This Project is For my Information Retrieval Course Project which was three phases and has various techniques in information retrieval such as TF-IDF scoring, Clusterring techniques and ... . below is a brief introduction to this course.
For all query answering approaches, we need a positional posting list which is extracted in Phase 1 section Also for word embedding purposes, a word to vector model is constructed.
In order to answer queries fast enough, we need to categorize documents and queries. In third section a KNN Approach is implemented In third section an unsupervised approach is implemented using the K-means algorithm.
Multiple query answering approaches are implemented:
- Simple common word counting approach in Phase 1 and 2.
- An approach based on inner product and tf-idf in Phase 2 which uses champion lists in order to speed up.
- A word embedding-based approach with inner product criteria in Phase 1.
- A fast version of the word embedding approach in Phase 2 which uses clusters in order to speed up.
- A category aware approach in Phase 3 that user enters the category along with the query itself.

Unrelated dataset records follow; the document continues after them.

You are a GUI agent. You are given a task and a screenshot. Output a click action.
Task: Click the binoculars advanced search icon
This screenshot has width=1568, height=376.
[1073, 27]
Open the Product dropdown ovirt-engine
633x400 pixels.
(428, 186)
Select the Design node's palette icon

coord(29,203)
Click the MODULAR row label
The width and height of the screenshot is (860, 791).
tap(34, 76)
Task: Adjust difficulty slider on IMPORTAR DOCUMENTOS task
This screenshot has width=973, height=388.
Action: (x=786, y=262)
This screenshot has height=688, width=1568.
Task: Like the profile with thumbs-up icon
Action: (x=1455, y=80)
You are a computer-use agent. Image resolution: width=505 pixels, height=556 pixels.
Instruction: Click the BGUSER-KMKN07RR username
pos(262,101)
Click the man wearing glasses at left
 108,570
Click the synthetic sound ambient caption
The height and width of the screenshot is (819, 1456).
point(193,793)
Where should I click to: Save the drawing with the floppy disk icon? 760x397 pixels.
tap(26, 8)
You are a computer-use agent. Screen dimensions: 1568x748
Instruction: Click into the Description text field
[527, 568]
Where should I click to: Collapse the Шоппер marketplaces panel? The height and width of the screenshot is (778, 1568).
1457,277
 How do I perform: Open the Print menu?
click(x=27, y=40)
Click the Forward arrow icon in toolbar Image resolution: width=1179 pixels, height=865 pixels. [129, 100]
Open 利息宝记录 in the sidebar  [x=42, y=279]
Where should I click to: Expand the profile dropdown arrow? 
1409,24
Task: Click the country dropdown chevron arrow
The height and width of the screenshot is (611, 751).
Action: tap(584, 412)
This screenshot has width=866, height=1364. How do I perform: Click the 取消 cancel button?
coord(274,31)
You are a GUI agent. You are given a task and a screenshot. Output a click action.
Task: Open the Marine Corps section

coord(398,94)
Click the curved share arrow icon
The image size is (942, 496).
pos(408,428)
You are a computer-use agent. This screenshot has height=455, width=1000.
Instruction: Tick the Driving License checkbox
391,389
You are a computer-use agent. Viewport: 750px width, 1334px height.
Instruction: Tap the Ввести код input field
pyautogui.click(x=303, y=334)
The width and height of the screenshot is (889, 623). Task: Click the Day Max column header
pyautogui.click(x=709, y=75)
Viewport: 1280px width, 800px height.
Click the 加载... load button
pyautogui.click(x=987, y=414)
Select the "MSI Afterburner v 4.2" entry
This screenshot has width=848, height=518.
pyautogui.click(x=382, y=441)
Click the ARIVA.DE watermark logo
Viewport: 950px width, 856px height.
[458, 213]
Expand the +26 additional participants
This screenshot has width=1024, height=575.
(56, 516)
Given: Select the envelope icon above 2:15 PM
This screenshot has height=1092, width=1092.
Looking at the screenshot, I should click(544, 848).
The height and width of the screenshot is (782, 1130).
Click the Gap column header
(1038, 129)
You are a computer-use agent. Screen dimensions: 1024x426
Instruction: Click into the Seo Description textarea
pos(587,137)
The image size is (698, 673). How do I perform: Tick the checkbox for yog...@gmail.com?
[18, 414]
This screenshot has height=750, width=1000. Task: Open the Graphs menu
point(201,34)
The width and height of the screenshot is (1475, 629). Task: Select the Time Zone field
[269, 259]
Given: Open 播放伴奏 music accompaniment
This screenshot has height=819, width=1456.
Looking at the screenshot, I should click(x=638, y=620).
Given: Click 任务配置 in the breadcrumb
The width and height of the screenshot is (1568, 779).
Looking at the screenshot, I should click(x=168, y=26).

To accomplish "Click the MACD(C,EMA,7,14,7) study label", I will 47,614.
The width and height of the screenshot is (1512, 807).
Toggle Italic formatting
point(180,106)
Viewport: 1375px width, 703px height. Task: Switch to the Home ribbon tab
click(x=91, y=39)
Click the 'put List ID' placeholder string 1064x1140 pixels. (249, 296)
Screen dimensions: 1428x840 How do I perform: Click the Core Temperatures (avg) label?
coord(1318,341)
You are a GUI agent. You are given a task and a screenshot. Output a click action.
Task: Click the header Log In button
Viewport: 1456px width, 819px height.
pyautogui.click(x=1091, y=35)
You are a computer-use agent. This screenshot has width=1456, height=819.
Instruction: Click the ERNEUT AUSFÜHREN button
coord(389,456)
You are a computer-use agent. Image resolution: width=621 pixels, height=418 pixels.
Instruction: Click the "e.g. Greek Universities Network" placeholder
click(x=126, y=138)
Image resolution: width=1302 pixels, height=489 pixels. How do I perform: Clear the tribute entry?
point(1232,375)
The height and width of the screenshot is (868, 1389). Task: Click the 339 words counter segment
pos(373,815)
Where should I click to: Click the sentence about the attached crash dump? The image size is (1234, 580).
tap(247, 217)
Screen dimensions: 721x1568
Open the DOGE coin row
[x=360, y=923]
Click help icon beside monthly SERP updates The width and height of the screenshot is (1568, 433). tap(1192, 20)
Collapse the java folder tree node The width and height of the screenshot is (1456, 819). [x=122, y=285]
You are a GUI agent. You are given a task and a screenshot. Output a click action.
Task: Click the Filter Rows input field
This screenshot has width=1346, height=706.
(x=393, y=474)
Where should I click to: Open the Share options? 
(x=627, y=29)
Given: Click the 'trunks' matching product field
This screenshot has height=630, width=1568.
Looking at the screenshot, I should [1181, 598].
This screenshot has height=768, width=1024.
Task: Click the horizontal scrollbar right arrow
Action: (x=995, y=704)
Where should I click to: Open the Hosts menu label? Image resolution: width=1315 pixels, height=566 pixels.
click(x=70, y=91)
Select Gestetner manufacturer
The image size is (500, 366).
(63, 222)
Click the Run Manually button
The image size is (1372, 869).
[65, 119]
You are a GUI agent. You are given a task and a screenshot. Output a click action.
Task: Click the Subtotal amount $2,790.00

- Bulk inserting data to the ElasticSearch and using ElasticSearch as another solution for using in products in Phase 3.
Information retrieval is the process through which a computer system can respond to a user's query for text-based information on a specific topic. Web search is one of the most important applications of information retrieval techniques and an area in which most people interact with IR systems. The goal of this course is to introduce students with the basics, models, tools and applications of the modern information retrieval.
This repository is for my Information Retrieval course project at the Amirkabir University of Technology and contains the following files:
- Phase1.md: the first phase of the project.
- Phase2.md: the second phase of the project.
- Phase3.md: the third phase of the project.
- notebooks.md: the notebooks for the project.
The topics in this course are:
- Text Preprocessing and vocabulary construction
- Document and word separation
- Normalization
- Stemming and lemmatization
- Spelling correction
- Indexing
- Index construction
- Index compression
- Retrieval and ranking methods
- Boolean, Vector-based, Probabilistic Retrieval
- Performance evaluation for information retrieval methods
- Query languages and operators
- Document classification and clustering
- Web search
- Basics
- Crawling
- Link analysis
- IR-based applied systems
The Information Retrieval course in Spring 2022 at the Computer Engineering Department in Amirkabir University of Technology is taught by: Assoc. Prof. Ahmad Nickabadi
C. D. Manning, P. Raghavan, H. Schütze, Introduction to Information Retrieval, Cambridge University Press. 2008.